§ **Texte fourni**:
####################
Au début du XVIIIe siècle, James Brydges, comte de Carnavon et duc de Chandos, avait érigé à Cannons, non loin de Londres, une somptueuse résidence. Les bonnes grâces de la reine Anne et du duc de Marlborough l’avaient fait nommer trésorier-payeur général des armées durant la guerre de Succession d’Espagne; ce poste ainsi que des spéculations dans la Compagnie des mers du Sud lui avaient permis d’amasser une fortune colossale. « Few German sovereign Princes live with that magnificence, grandeur and good order », écrivait John Macky en 1722 dans son A Journey through England : la demeure de Cannons abritait cent vingt « persons in family » et une garde suisse, dans un luxe encore jamais vu en dehors de la Cour.
####################
§ **Données enregistrées**:
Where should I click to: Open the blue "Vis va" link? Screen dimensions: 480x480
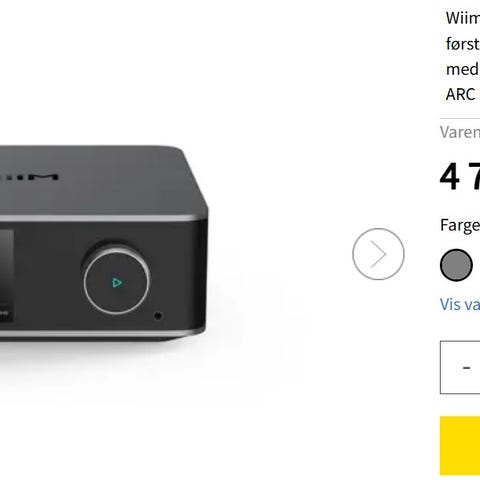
####################
§ **Exercice écrit A**: Modifiez le passage du texte fourni qui commence à « Au début du » et se termine à « de la Cour. » : remplacez « somptueuse » par « magnifique ».
§ **Exercice écrit B**: Relevez toutes les personnes nommément citées dans le texte fourni.

§ **Réponse finale A**:
Au début du XVIIIe siècle, James Brydges, comte de Carnavon et duc de Chandos, avait érigé à Cannons, non loin de Londres, une magnifique résidence. Les bonnes grâces de la reine Anne et du duc de Marlborough l’avaient fait nommer trésorier-payeur général des armées durant la guerre de Succession d’Espagne; ce poste ainsi que des spéculations dans la Compagnie des mers du Sud lui avaient permis d’amasser une fortune colossale. « Few German sovereign Princes live with that magnificence, grandeur and good order », écrivait John Macky en 1722 dans son A Journey through England : la demeure de Cannons abritait cent vingt « persons in family » et une garde suisse, dans un luxe encore jamais vu en dehors de la Cour.

§ **Réponse finale B**:
- James Brydges
- la reine Anne
- le duc de Marlborough
- John Macky